[Given passage]:
+ + +
Propaganda or Something Else? Advent Reflections on 2 Samuel 7:1-11, 16

Lectionary Reflections
2 Samuel 7:1-11, 16
December 21, 2014
Fourth Sunday of Advent

It is of course highly unlikely that any preacher, four days before the Christmas orgies around the tree, would dare to use 2 Samuel 7 as the basis of her sermon, especially when the beloved Luke 1 beckons from the New Testament. Nevertheless, this column has now for some four years been titled "Opening the Old Testament," so in keeping with that charge I will attempt to pry open a crack the Hebrew Bible text assigned for this day. It is the famous (infamous?) 2 Samuel 7, wherein King David has a conversation with the prophet Nathan, that same Nathan who soon will upbraid his king for adultery and murder.
+ + +
Please answer using the Advent reflection: for about how long has its column been titled "Opening the Old Testament"?
+ + +
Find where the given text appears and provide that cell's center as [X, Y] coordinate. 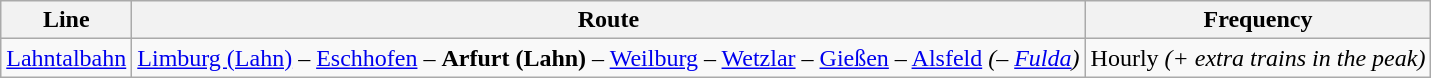
Line [66, 20]
Limburg (Lahn) – Eschhofen – Arfurt (Lahn) – Weilburg – Wetzlar – Gießen – Alsfeld (– Fulda) [608, 58]
Lahntalbahn [66, 58]
Frequency [1258, 20]
Route [608, 20]
Hourly (+ extra trains in the peak) [1258, 58]
Output the [x, y] coordinate of the center of the cell containing the given text.  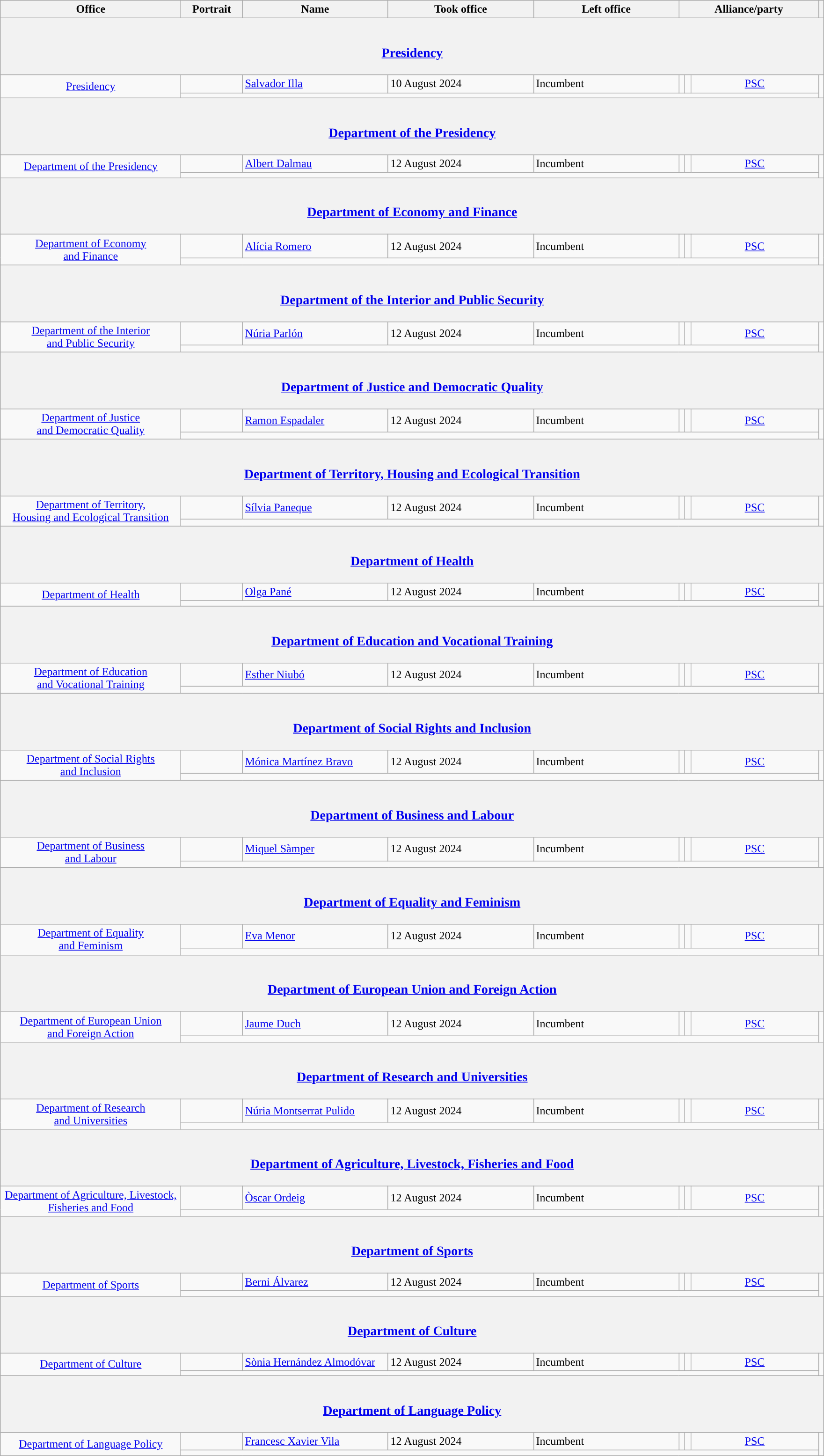
Department of Territory,Housing and Ecological Transition [91, 511]
Department of Equalityand Feminism [91, 940]
Eva Menor [315, 936]
Sílvia Paneque [315, 508]
Department of Researchand Universities [91, 1114]
Department of Justice and Democratic Quality [412, 380]
Took office [460, 9]
Department of European Union and Foreign Action [412, 983]
Núria Montserrat Pulido [315, 1110]
Alliance/party [749, 9]
Left office [606, 9]
Department of Equality and Feminism [412, 896]
Department of Economy and Finance [412, 206]
Department of Economyand Finance [91, 250]
Òscar Ordeig [315, 1197]
Department of Business and Labour [412, 809]
Department of Businessand Labour [91, 853]
Jaume Duch [315, 1023]
Salvador Illa [315, 84]
Department of Territory, Housing and Ecological Transition [412, 467]
Miquel Sàmper [315, 849]
Department of Research and Universities [412, 1070]
Alícia Romero [315, 246]
Name [315, 9]
Department of Agriculture, Livestock, Fisheries and Food [412, 1158]
Esther Niubó [315, 674]
Department of European Unionand Foreign Action [91, 1027]
Office [91, 9]
Department of the Interior and Public Security [412, 293]
Portrait [211, 9]
Francesc Xavier Vila [315, 1441]
Department of Education and Vocational Training [412, 634]
Department of Educationand Vocational Training [91, 678]
Department of Social Rightsand Inclusion [91, 765]
Berni Álvarez [315, 1282]
Mónica Martínez Bravo [315, 761]
Department of Agriculture, Livestock,Fisheries and Food [91, 1201]
Department of the Interiorand Public Security [91, 337]
Department of Social Rights and Inclusion [412, 722]
Ramon Espadaler [315, 420]
Sònia Hernández Almodóvar [315, 1361]
Núria Parlón [315, 333]
Olga Pané [315, 592]
10 August 2024 [460, 84]
Department of Justiceand Democratic Quality [91, 424]
Albert Dalmau [315, 163]
Capture the cell that displays the provided text and extract its (X, Y) central coordinate. 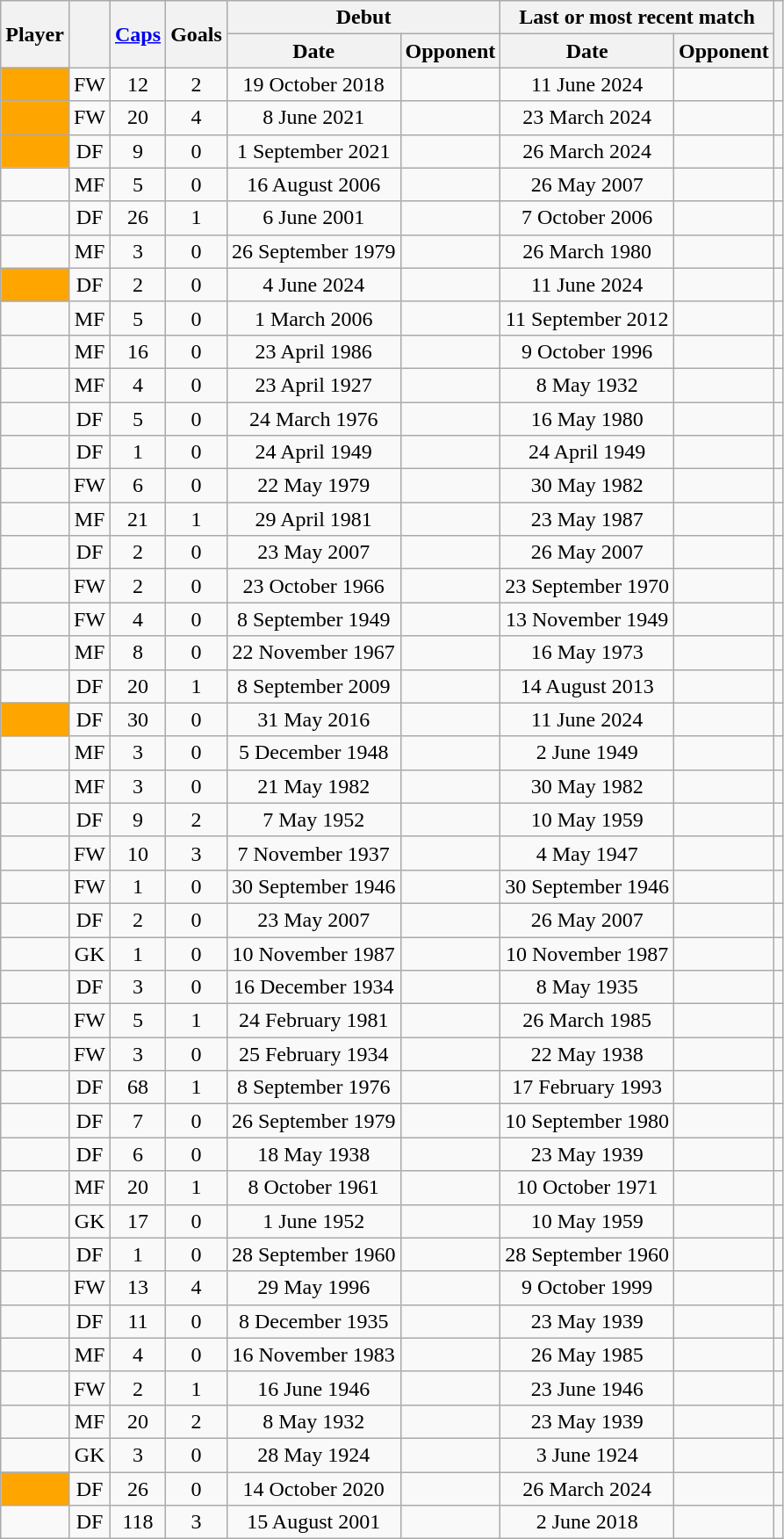
10 September 1980 (587, 1120)
23 April 1986 (313, 351)
16 May 1973 (587, 652)
26 May 1985 (587, 1354)
7 November 1937 (313, 852)
Goals (197, 34)
29 May 1996 (313, 1287)
2 June 2018 (587, 1521)
4 May 1947 (587, 852)
7 October 2006 (587, 218)
22 May 1979 (313, 486)
16 December 1934 (313, 987)
11 September 2012 (587, 318)
13 (139, 1287)
1 March 2006 (313, 318)
8 June 2021 (313, 118)
23 May 1987 (587, 519)
21 May 1982 (313, 786)
6 June 2001 (313, 218)
31 May 2016 (313, 719)
1 June 1952 (313, 1220)
8 May 1935 (587, 987)
18 May 1938 (313, 1154)
13 November 1949 (587, 619)
17 February 1993 (587, 1087)
1 September 2021 (313, 151)
24 February 1981 (313, 1020)
16 November 1983 (313, 1354)
Last or most recent match (637, 18)
26 March 1985 (587, 1020)
8 December 1935 (313, 1320)
8 (139, 652)
8 September 2009 (313, 686)
16 May 1980 (587, 419)
Player (35, 34)
19 October 2018 (313, 84)
8 October 1961 (313, 1187)
4 June 2024 (313, 284)
12 (139, 84)
3 June 1924 (587, 1454)
16 June 1946 (313, 1387)
23 March 2024 (587, 118)
8 September 1949 (313, 619)
Caps (139, 34)
Debut (363, 18)
16 (139, 351)
17 (139, 1220)
7 May 1952 (313, 819)
7 (139, 1120)
28 May 1924 (313, 1454)
10 October 1971 (587, 1187)
9 October 1996 (587, 351)
10 (139, 852)
22 May 1938 (587, 1054)
8 September 1976 (313, 1087)
11 (139, 1320)
24 March 1976 (313, 419)
118 (139, 1521)
5 December 1948 (313, 752)
23 September 1970 (587, 586)
16 August 2006 (313, 184)
23 June 1946 (587, 1387)
26 March 1980 (587, 251)
2 June 1949 (587, 752)
29 April 1981 (313, 519)
25 February 1934 (313, 1054)
23 October 1966 (313, 586)
9 October 1999 (587, 1287)
68 (139, 1087)
23 April 1927 (313, 385)
15 August 2001 (313, 1521)
21 (139, 519)
14 October 2020 (313, 1488)
30 (139, 719)
22 November 1967 (313, 652)
14 August 2013 (587, 686)
Extract the (X, Y) coordinate from the center of the cell holding the provided text.  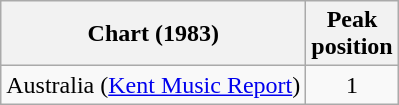
Australia (Kent Music Report) (154, 85)
Chart (1983) (154, 34)
1 (352, 85)
Peakposition (352, 34)
Locate the cell with the specified text and output its [x, y] center coordinate. 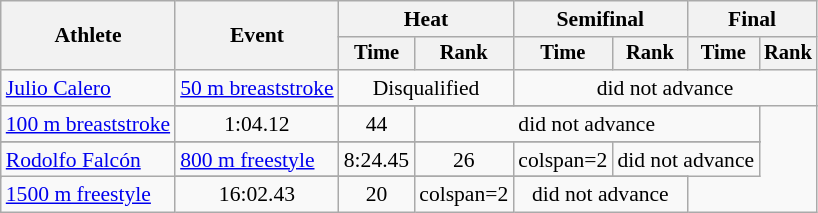
Disqualified [426, 88]
Rodolfo Falcón [88, 160]
8:24.45 [376, 160]
100 m breaststroke [88, 124]
50 m breaststroke [257, 88]
26 [464, 160]
Event [257, 36]
Julio Calero [88, 88]
20 [376, 195]
Final [752, 19]
Heat [426, 19]
16:02.43 [257, 195]
1:04.12 [257, 124]
Semifinal [600, 19]
800 m freestyle [257, 160]
Athlete [88, 36]
1500 m freestyle [88, 195]
44 [376, 124]
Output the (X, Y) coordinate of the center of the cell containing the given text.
+ + +
[Task response]: For some four years.